A quick thought on naming; or, how to make sure your ebook gets read
Imagine that you have a large DVD collection, all of which have been given to you by well-meaning friends. Your collection requires several shelves. Each DVD case has a unique name printed on it by the friend who gave it to you, but the names are things like “movie” and “My Movie” and, if you’re incredibly lucky, “AScorseseMovie”. Every time you want to watch a movie, you have to figure out which one it is, and you have to do that by putting them into the DVD player and seeing what title screen comes up. If you’re feeling particularly enterprising you can then write the real name on the cover with a Magic Marker, but most of the time, frankly, you just want to watch a goddamn movie and can barely be bothered to put the ones you don’t want to watch back in their cases.
I download a lot of ebooks. Right now I have 238 PDFs in my “ebooks” directory, and that’s not counting the ones that I’ve downloaded but haven’t sorted yet (which is in the double digits). I’ve read most of the ones in “ebooks” – I’d say about 60% – and none of the ones in “Downloads”. The ones that I’ve downloaded but not sorted yet often have names like – I am not making this up – “download.pdf” and “My eBook.pdf” and “blogging.pdf”. These are not helpful names. These are names that are easy and convenient for the producer but have little to no bearing on the content or the source and are therefore of little to no value to the consumer.

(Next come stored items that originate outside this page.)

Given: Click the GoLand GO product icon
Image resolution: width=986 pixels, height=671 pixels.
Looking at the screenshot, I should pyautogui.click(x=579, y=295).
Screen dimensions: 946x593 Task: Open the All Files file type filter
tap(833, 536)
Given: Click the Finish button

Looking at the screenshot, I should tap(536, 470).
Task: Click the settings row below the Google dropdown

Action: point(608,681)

Why is this so common? Because it’s easy and convenient for the producer. Maybe the producer assumes you’ll be reading it right away, so the knowledge of what PDF it is will be fresh; or you’ll be reading it in a browser, so the filename won’t really matter; or that this is the only ebook you’ve ever downloaded (believe it or not, I know one producer who relies on that).

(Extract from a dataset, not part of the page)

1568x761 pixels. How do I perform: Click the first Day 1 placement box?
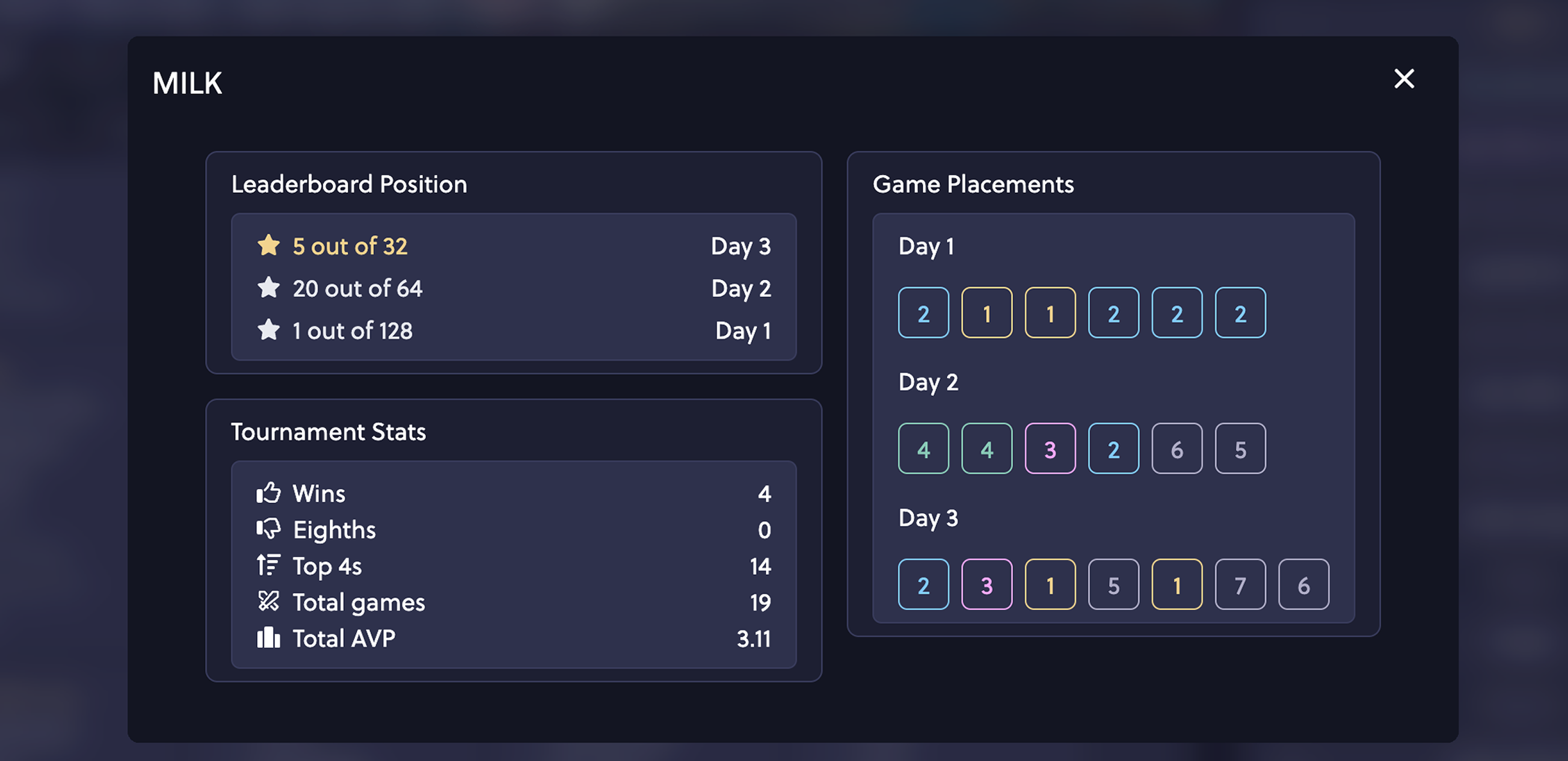(923, 313)
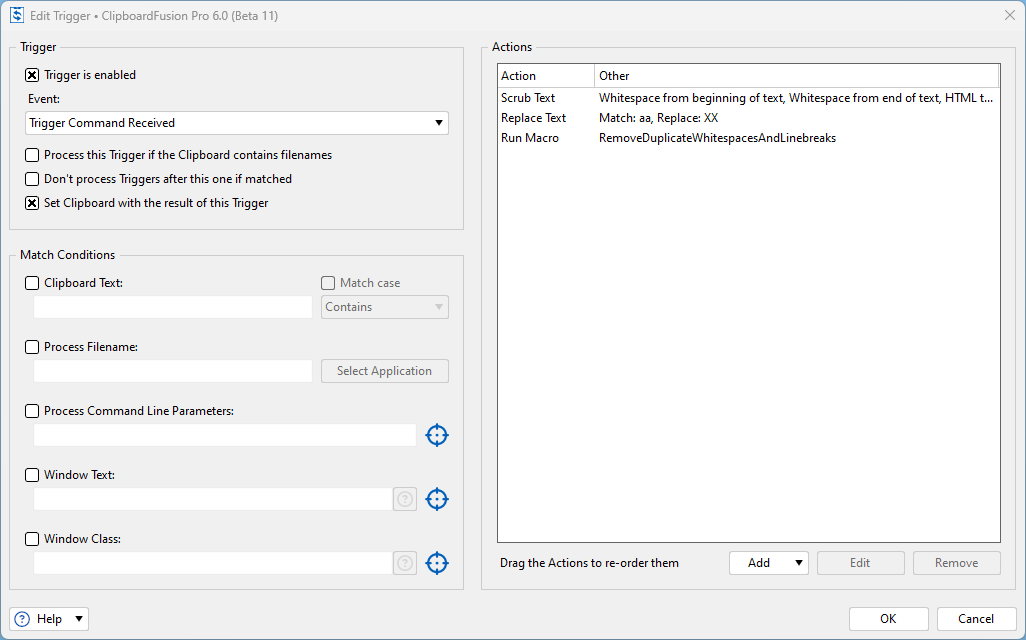Click the crosshair target for Command Line Parameters

tap(437, 435)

But the truth is, people Save Link As… and then forget about it. Once a week when they clean up their Downloads folder they find “mygreatpdf.pdf” and decide to delete it so they’ll have the space for more downloaded episodes of “Laverne and Shirley”. Your ebook doesn’t get read, because your target reader doesn’t remember what it is, or from whom they got it, or why they even have it in the first place.
The important part:
Make sure the name of your ebook (or audio file or worksheet or whatever) is an accurate reflection of both the source and the content of the file. Sure, the consumer could rename the file to whatever she wants. But that requires opening the file, finding the name of the content (actually not always very easy), finding the name of the author, closing the file (since Acrobat won’t let you modify an open PDF), and renaming the file (“I double-click on the name to rename it and it just opens the damn file again“). Why take the risk that she’ll just say “eh, can’t have been that important” and delete it? It is trivial effort on your part when you’re making the file – you have to give it a name, after all, and you may as well give it a useful one – and significant effort when your reader is looking at the file.